Yaşadığı ekonomik sıkıntılara da değinen Arslanbaş, sadece evde bakım ve Umut’a verilen engelli maaşıyla geçinmek zorunda kaldıklarını dile getirdi. Arslanbaş, “Umut’a normal bir tekerlekli sandalye olmuyor. Alacağımız tekerlekli sandalye ise 5-6 bin lira. Aslında bunu devletin karşılaması gerekiyor ama insanlara muhtaç oluyoruz. Bir banyo sandalyesi almak için bile çok uğraştım. Engellilerle ilgili var olan yasaklar uygulanmıyor. Tüm engelli ailelerin işi zor, harcamalarımız fazla” ifadelerini kullandı. 
 
32 yıldır çift kişilik bir hayat yaşadığını söyleyen Arslanbaş,  ihtiyaçlarla ilgili “Yaşıma uygun olmayan ameliyatlar geçirmek zorunda kalıyorum çünkü ağır bir yük taşıyorum. Ameliyat oldum, Umut’u kaldırmamam gerekiyor. Tanıdığım bir aile Umut’a kaldıraç getirdi fakat tuvaletten girmiyordu. Mecburen o duvarı kırdırdık. Üç aya yakın tuvaletin kapısı açık yaşadık. Her şeyimiz hesaplı, kitaplı olduğu için yaptıramadık. Devletin bununla ilgili destek olması gerekiyor ama elimizdeki hakları almazlarsa iyi” diye belirtti.
 
SİYASETÇİLERE ÇAĞRI
 
“Engelli çocuk anneleri emeklilik hakkı istiyor” projesinin önemine vurgu yapan Arslanbaş, şöyle dedi: “’Eşimin sigortası var’ diye güvenmeyelim. Şu an benim geçimim sadece Umut üzerinden. Normal çalışanlardan çok daha ağır işçiyiz. Sigorta yatırma şansımız yok, geleceğimiz yok. Bizim gibi anneler hep evlatlarımız bizden sonraya kalmasın isterler. Öyle bir çıkmaz durum.
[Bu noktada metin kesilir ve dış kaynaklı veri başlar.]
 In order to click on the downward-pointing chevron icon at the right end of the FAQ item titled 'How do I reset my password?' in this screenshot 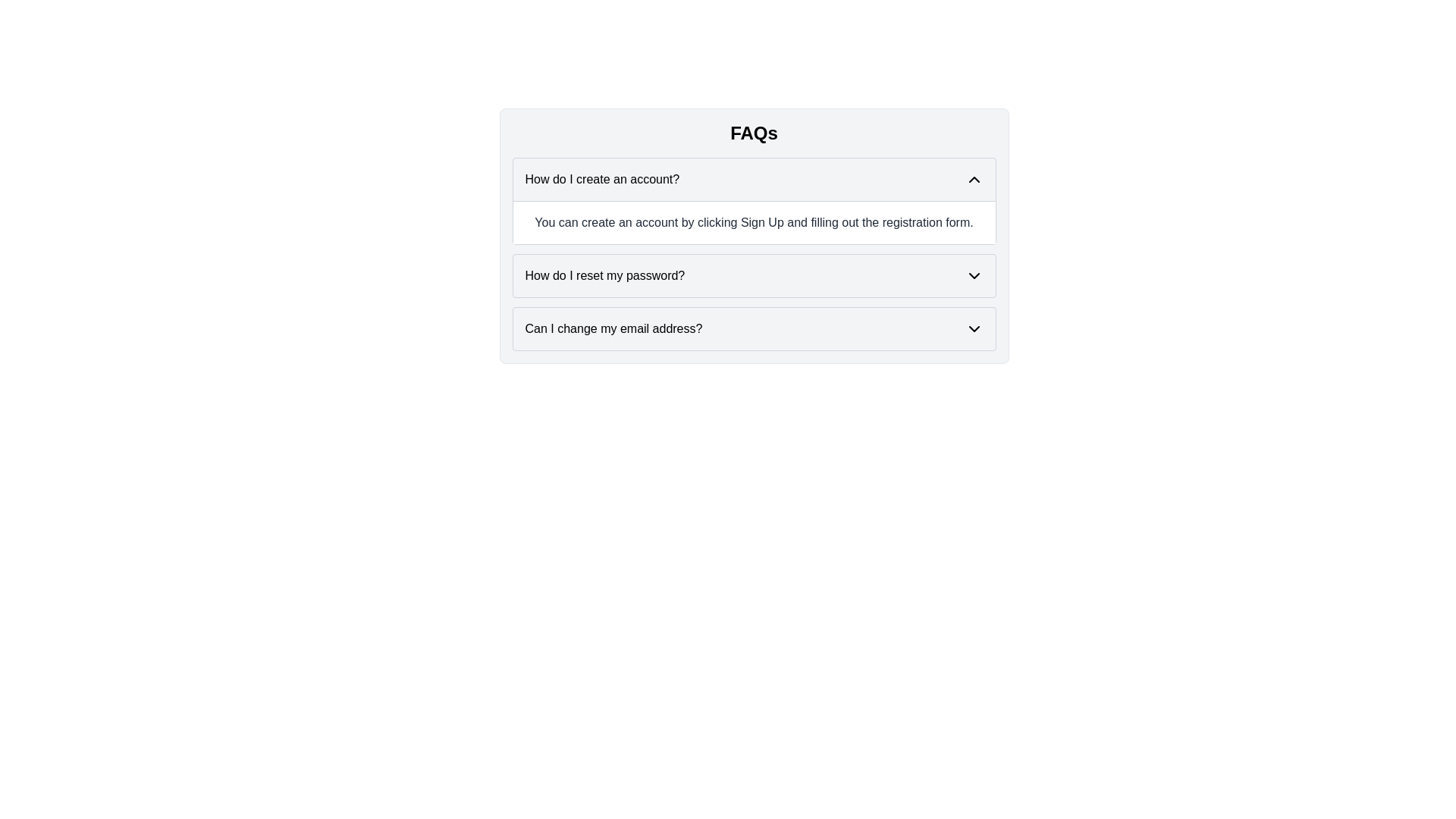, I will do `click(974, 275)`.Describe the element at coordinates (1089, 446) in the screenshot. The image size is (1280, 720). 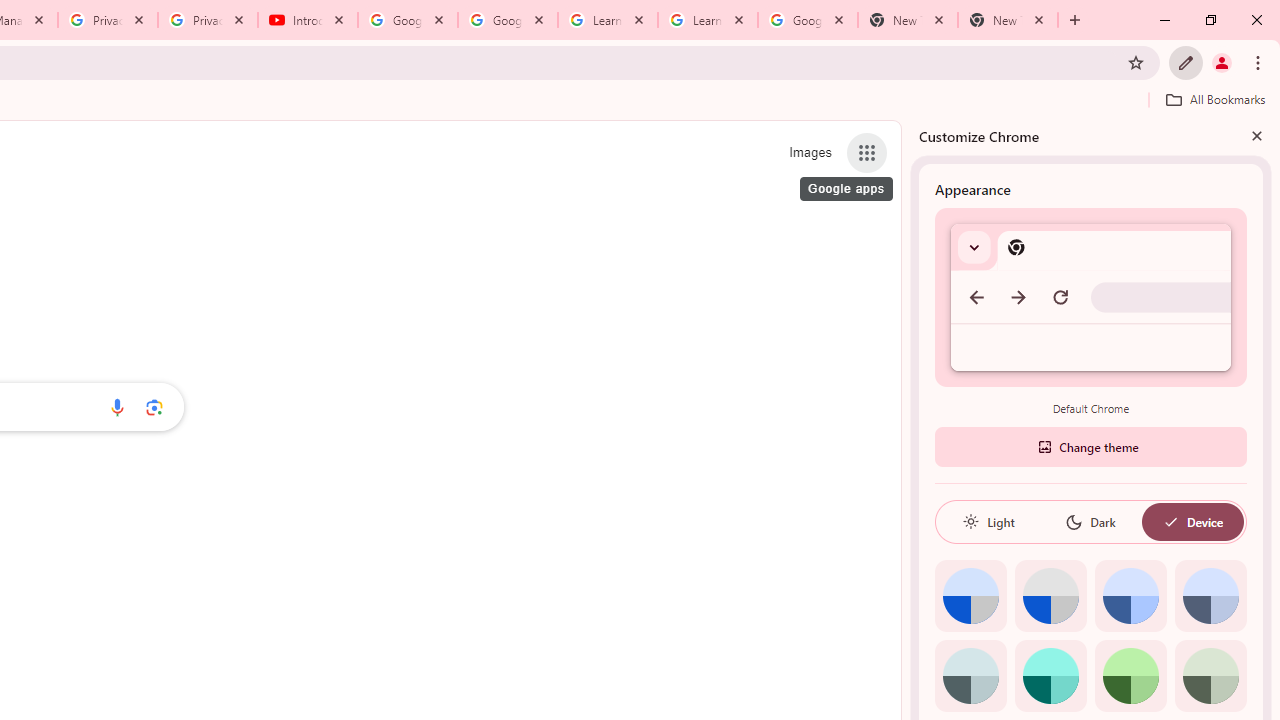
I see `'Change theme'` at that location.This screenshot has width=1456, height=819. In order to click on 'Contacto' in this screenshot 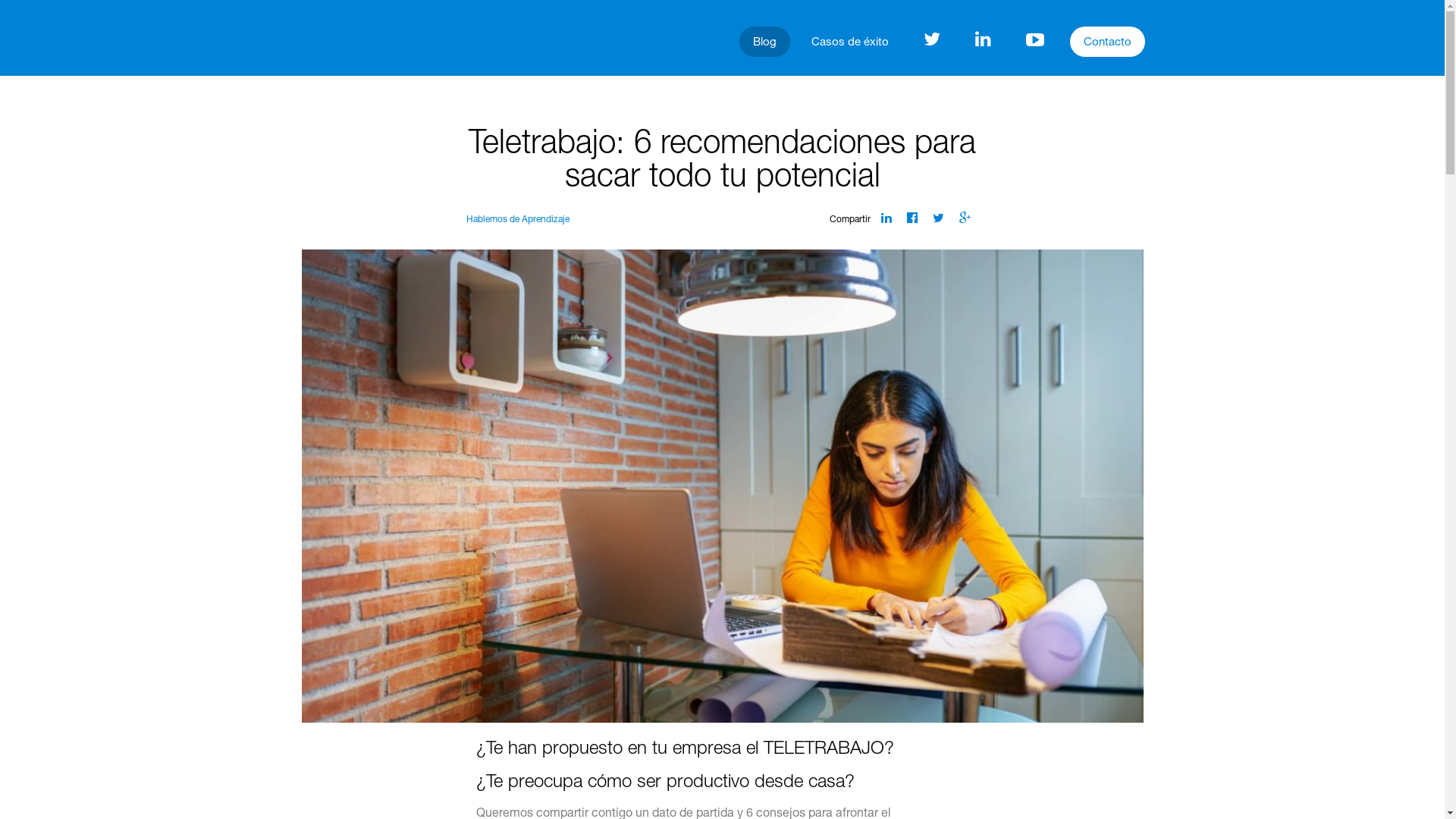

Ne onun acısını görmek istersiniz ne de kimsenin bakmayacağını bildiğiniz için sizden sonraya kalmasını istersiniz. Evde bakım yapan, hayatını o çocuğa adayan her kimse onların primlerini de devlet yatırsın istiyoruz. Bizim de böyle bir güvencemiz var diyelim.”
 
“Devletten emeklilik hakkımızı istiyorum” diyen Arslanbaş, “Siyasetçiler için de geçerli, hangi parti olduğu önemli değil sadece yanımızda olsunlar, hakkımızı versinler. Yasalar kağıt üzerinde kalmasın. Önümüze taş koymasınlar da önümüzdeki taşları alsınlar. İnsanları da bu konuda daha duyarlı olmaya çağırıyorum” ifadelerini kullandı.
 
8 MART MESAJI
 
Fırsat buldukça kadın mücadelesinde de yer alan Arslanbaş, “Kadına şiddete hayır” gibi kimi imza kampanyaları için mahallelerde çalışma yürüttüğünü söyledi.  Umut’a baktığı için 8 Mart Dünya Kadınlar Günü’nde alanlarda olamayacağı ifade eden Arslanbaş, şu mesajı verdi: “Ataerkil toplumda haklarını almaya çalışan, dışarıda ve ev içinde çalışan, özel bireylere bakan kadınlar bu kadar emeğinin görülmediği bir toplumda var olmaya çalışan bizler. Evlatlarımızı bırakıp sesimizi duyurmak için sokaklara çıkamıyoruz. Hepimizin Dünya Kadınlar Günü’nü kutluyorum.”